A person may have filed for their benefits (anytime at or after 62). Typically I suspect this is because they needed the extra income because they weren’t working; or, their earnings were initially below the Social Security earnings limits for work** while receiving benefits.
Afterwards, they went back to work (found a new job), or their earnings went up above the earnings limits. Can they suspend their benefits? Yes. Why would they do that? Because of the earnings limits taking away benefits. Basically they started Social Security too soon now that their circumstances have changed.
Filing “early” (before FRA) and subsequently suspending later at any age (even before FRA), and once they reach Full Retirement Age (FRA) suspended benefits would receive the Delayed Retirement Credits (DRCs) which boost benefits 8% per year each year between FRA and age 70. The additional income in the mean time could come from a spouse (lower earning) claiming their benefits, or by continuing to work, or both. Or from a more sophisticated “bridging” strategy with income coming from one’s portfolio (beyond the scope of this post).
Be careful though, filing before FRA (and even age 70) means future delayed, and DRC, benefits would be lower than if one had simply waited before claiming any benefits, waiting ideally until 70 when benefits have reached their maximum (before inflation adjustments).

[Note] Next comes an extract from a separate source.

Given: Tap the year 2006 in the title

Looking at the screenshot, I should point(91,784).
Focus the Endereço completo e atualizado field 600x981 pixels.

However, my scenario was about someone forced to claim early (before FRA) because of income needs. If Social Security is not needed, then waiting as long as possible, ideally until age 70, maximizes benefits. This is important for couples since the higher benefit becomes the survivor benefit when either spouse dies (the lower benefit of the couple goes away). For singles, the more that you get from Social Security, the less reliance is needed from portfolio supplemental income assuming the same relative spending level between the two situations.
File and Suspend is not dead. The two actions are now done at different times for situations where circumstances have changed for any number of different reasons. This application of file and suspend isn’t new, it could be done before. Now, with the change in the rules, applying the two actions at different times is the rule, rather than the exception before the law change.
*H.R.1314 – Bipartisan Budget Act of 2015, TITLE VIII–SOCIAL SECURITY, Subtitle C–Protecting Social Security Benefits, Sec. 831. Closure of unintended loopholes.
**Earnings limits end once one has reached Full Retirement Age (FRA).
This article first appeared on the blog for Better Financial Education.